Required work
Only the lines from the line that contains "Where should I click to: Click the 超时时间" through the final line of the entries below belong in your answer, copied exactly and without pictures.

Screenshot grounding data
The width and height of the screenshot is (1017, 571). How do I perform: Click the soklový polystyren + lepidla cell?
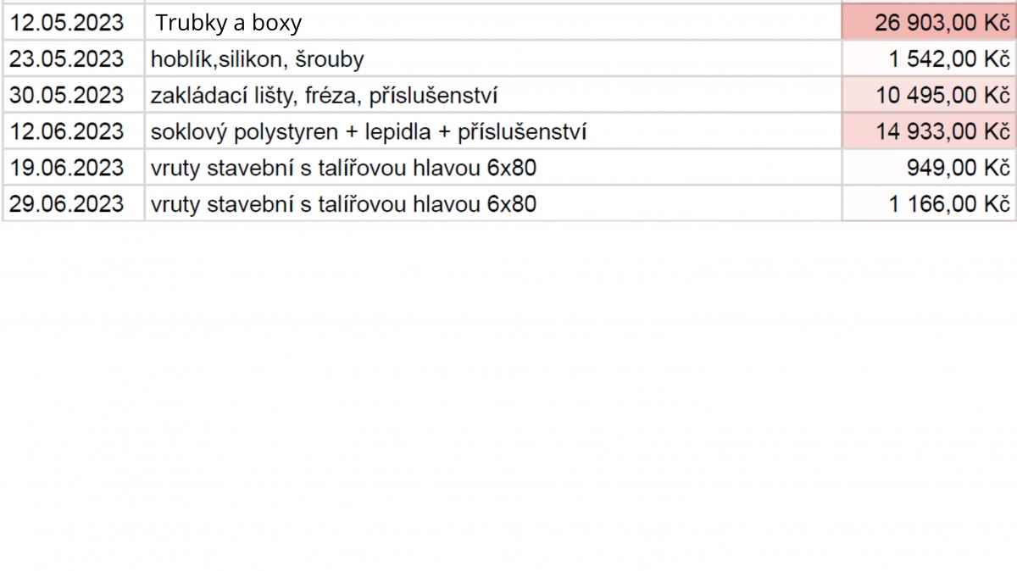(x=493, y=131)
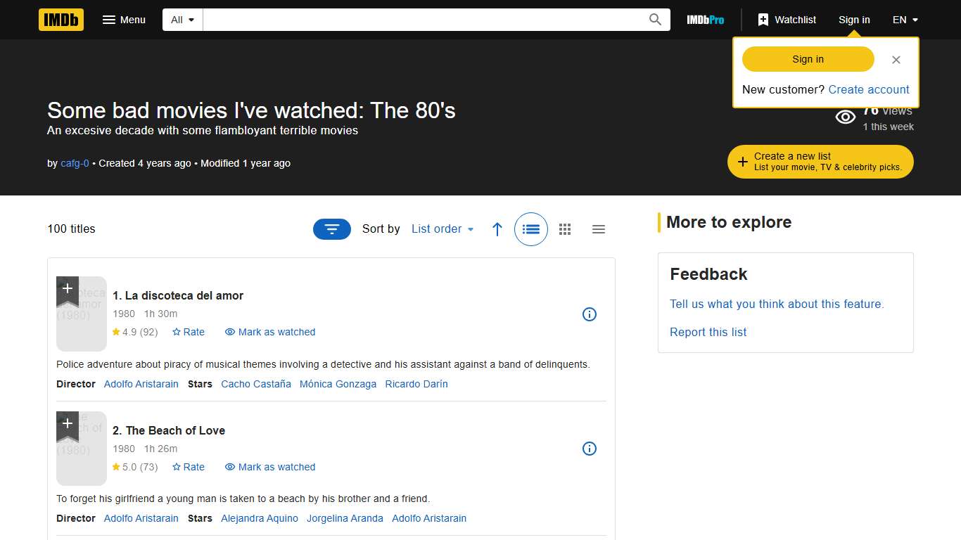
Task: Rate The Beach of Love with the star
Action: (x=188, y=467)
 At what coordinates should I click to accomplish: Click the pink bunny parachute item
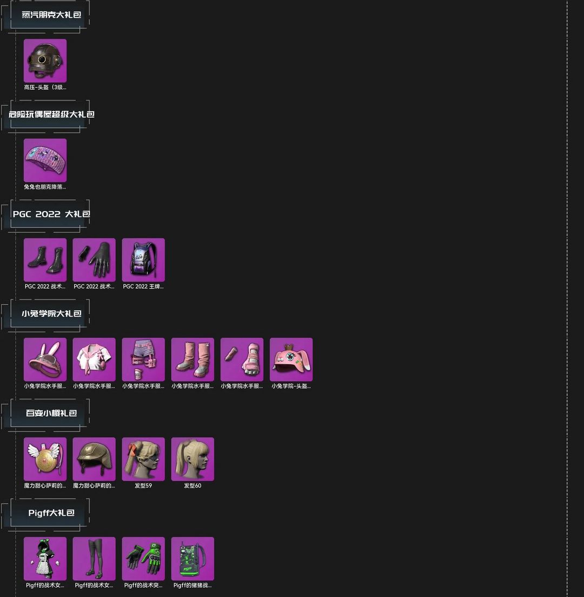pos(45,160)
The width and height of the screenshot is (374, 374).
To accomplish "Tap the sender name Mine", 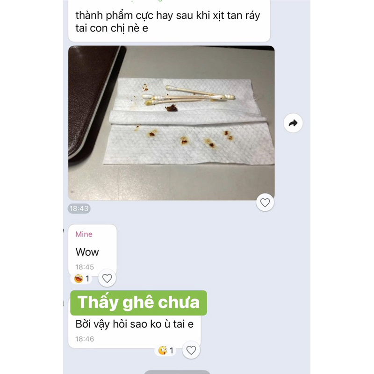I will pyautogui.click(x=84, y=234).
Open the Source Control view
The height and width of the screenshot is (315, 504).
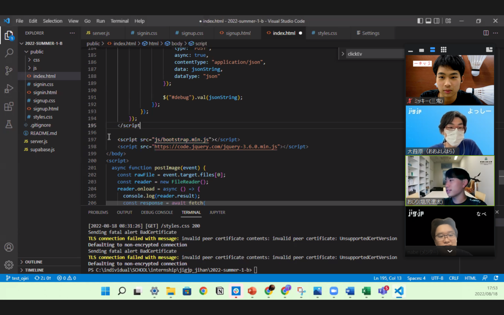click(x=9, y=71)
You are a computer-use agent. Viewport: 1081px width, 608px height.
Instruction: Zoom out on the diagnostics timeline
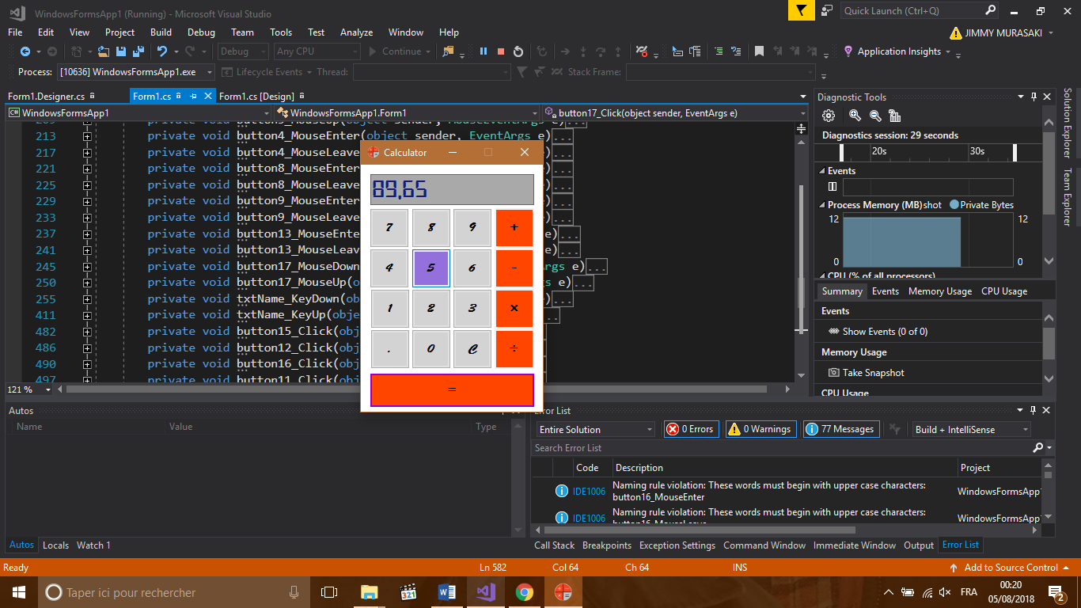(875, 116)
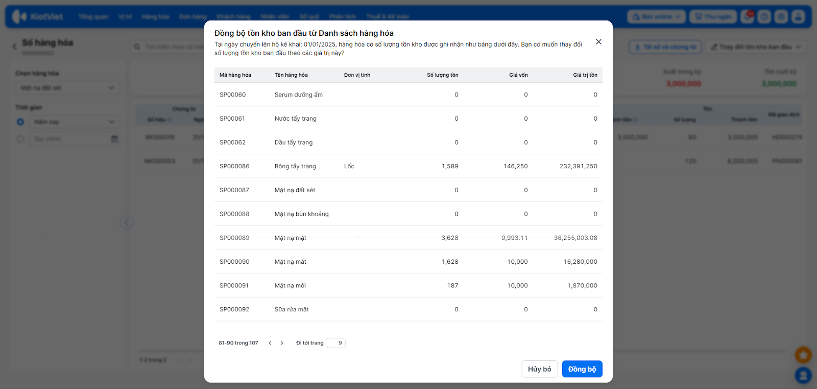The height and width of the screenshot is (389, 817).
Task: Click the KiotViet logo icon
Action: pyautogui.click(x=19, y=17)
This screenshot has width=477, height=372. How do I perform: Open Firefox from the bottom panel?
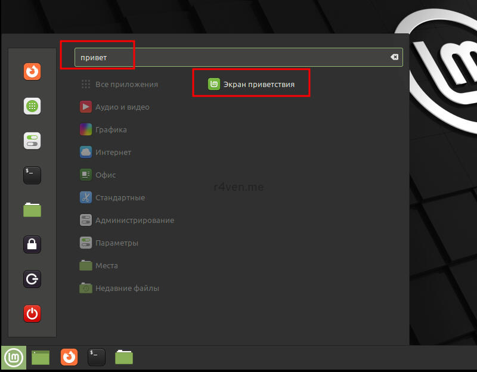[69, 357]
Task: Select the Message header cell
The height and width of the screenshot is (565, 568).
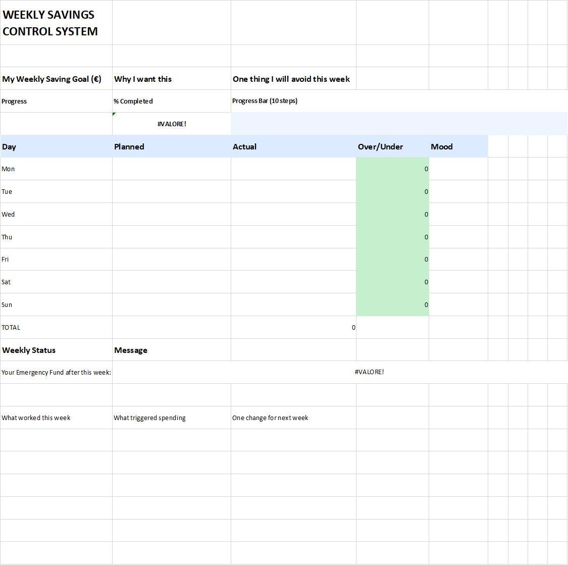Action: pyautogui.click(x=172, y=350)
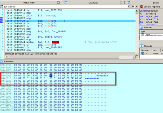Click the horizontal scrollbar right arrow
Image resolution: width=163 pixels, height=113 pixels.
click(134, 57)
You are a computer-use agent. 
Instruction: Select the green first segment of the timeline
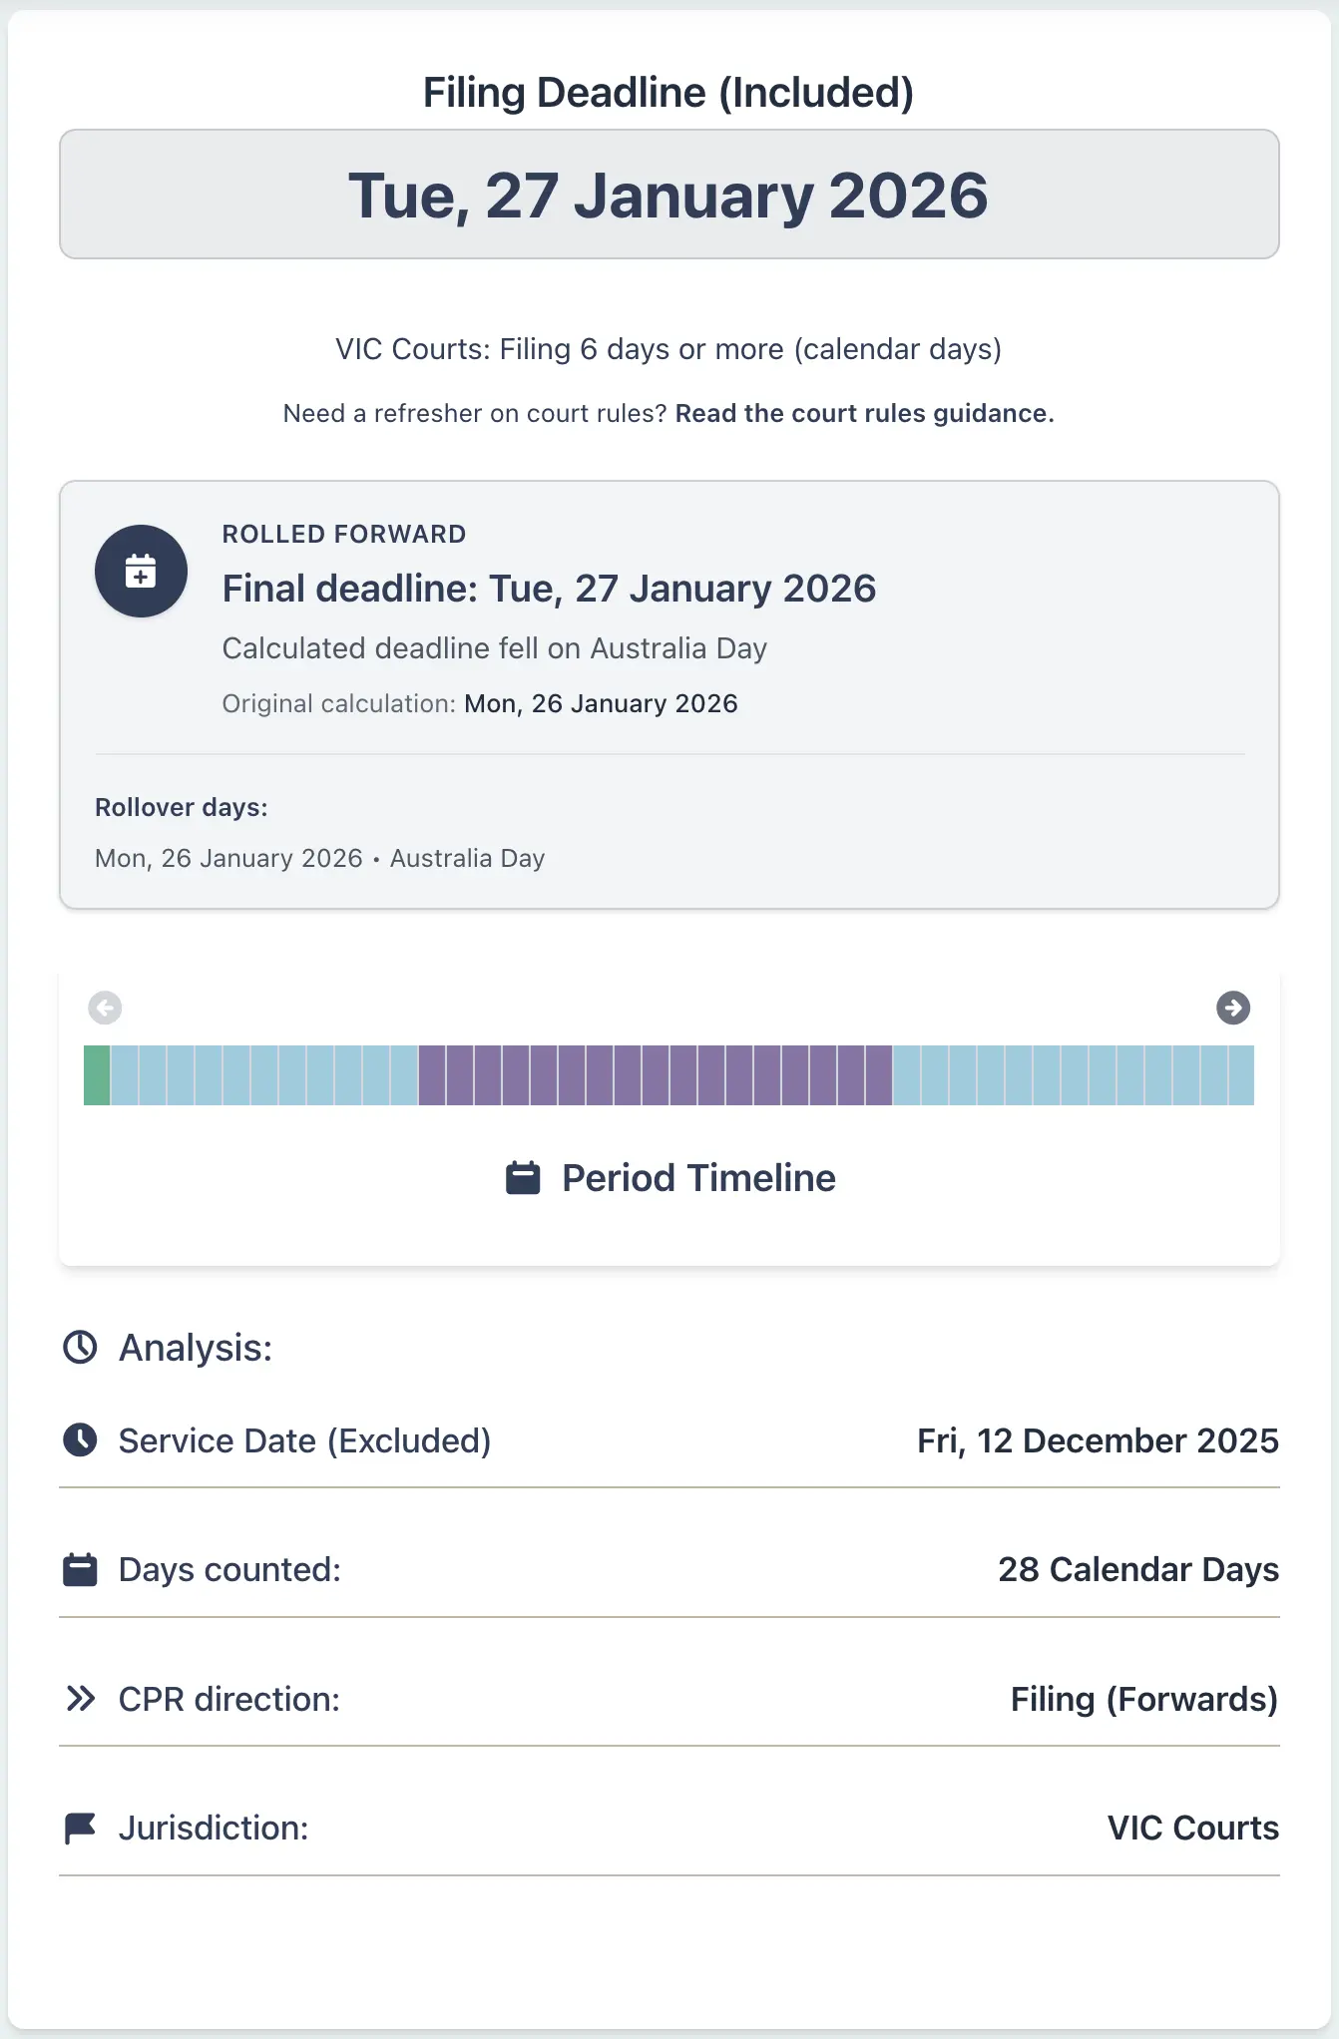coord(97,1075)
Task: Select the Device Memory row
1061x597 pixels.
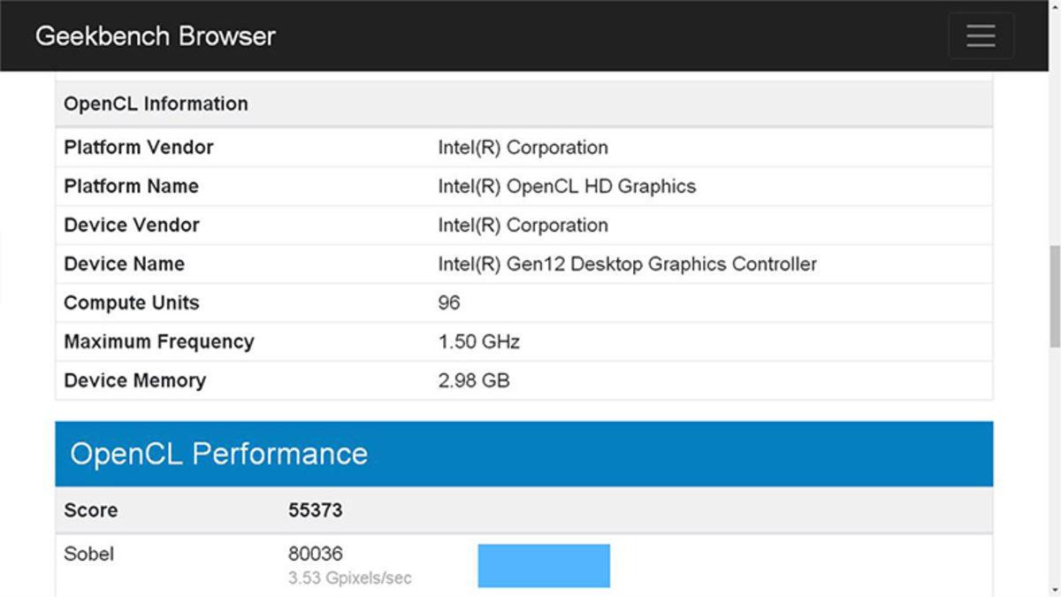Action: pyautogui.click(x=354, y=380)
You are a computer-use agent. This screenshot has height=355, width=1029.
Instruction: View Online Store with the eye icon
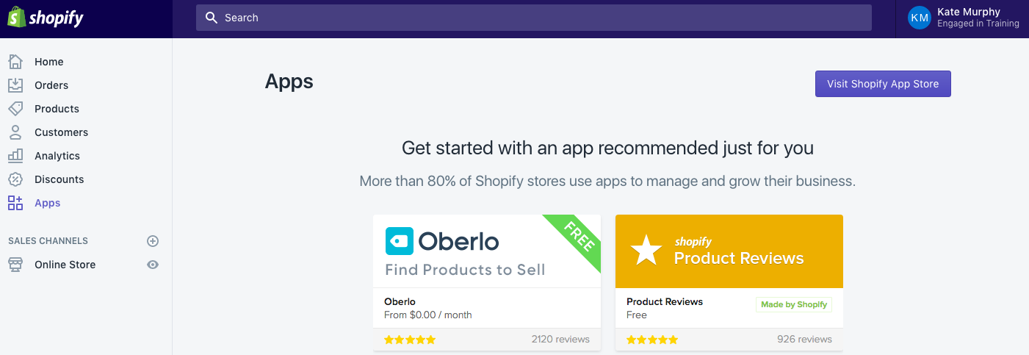pyautogui.click(x=153, y=265)
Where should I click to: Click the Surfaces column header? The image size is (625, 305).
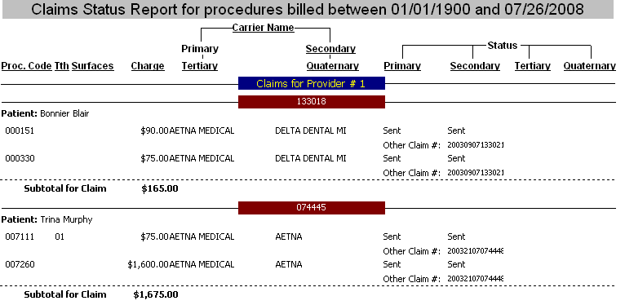pos(93,66)
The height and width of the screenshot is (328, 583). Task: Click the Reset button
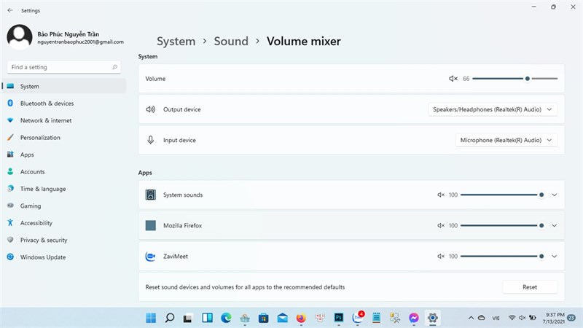point(530,287)
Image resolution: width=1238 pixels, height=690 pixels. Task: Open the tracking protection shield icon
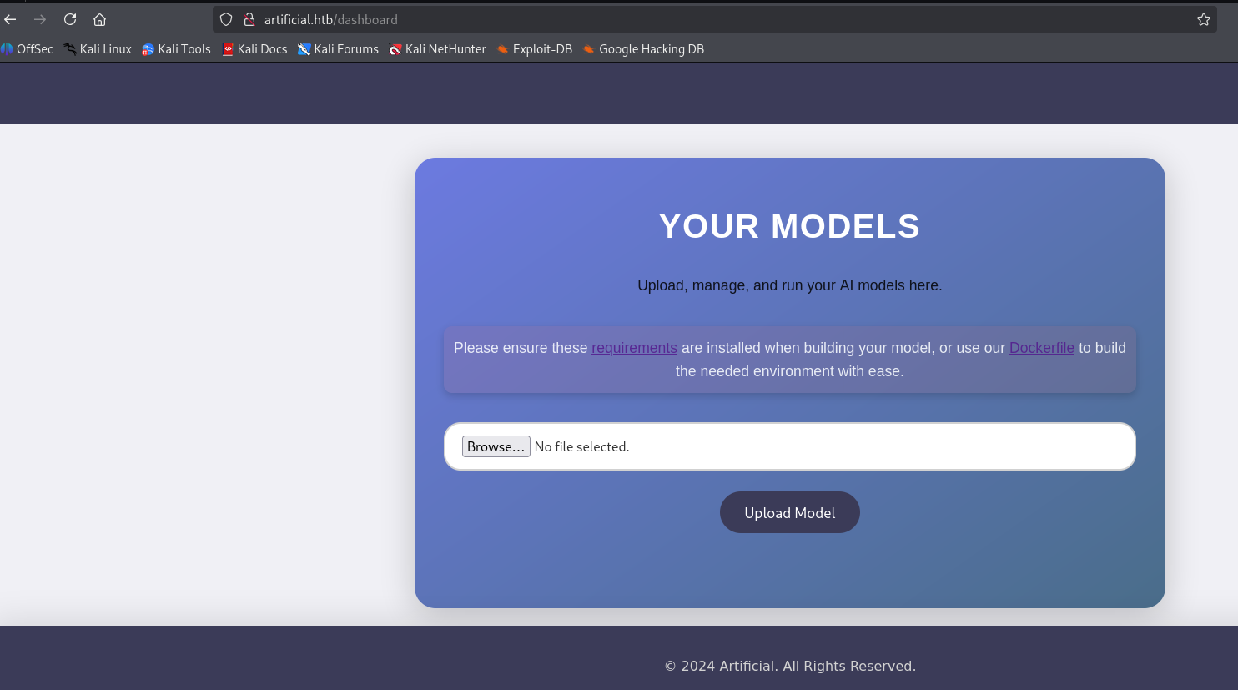[x=226, y=19]
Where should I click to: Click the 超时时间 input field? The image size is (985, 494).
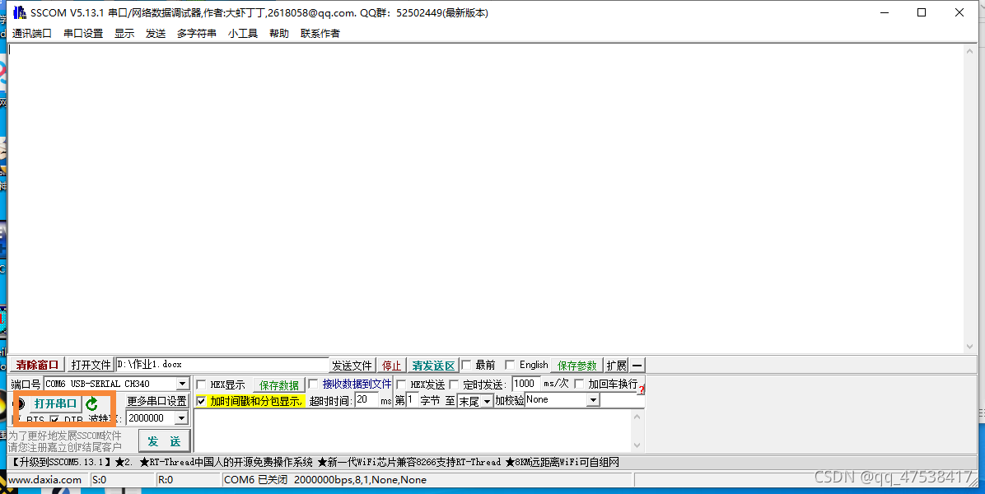[x=366, y=400]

Your solution
Where should I click to: Click the 超时时间 input field? The image size is (985, 494).
[x=366, y=400]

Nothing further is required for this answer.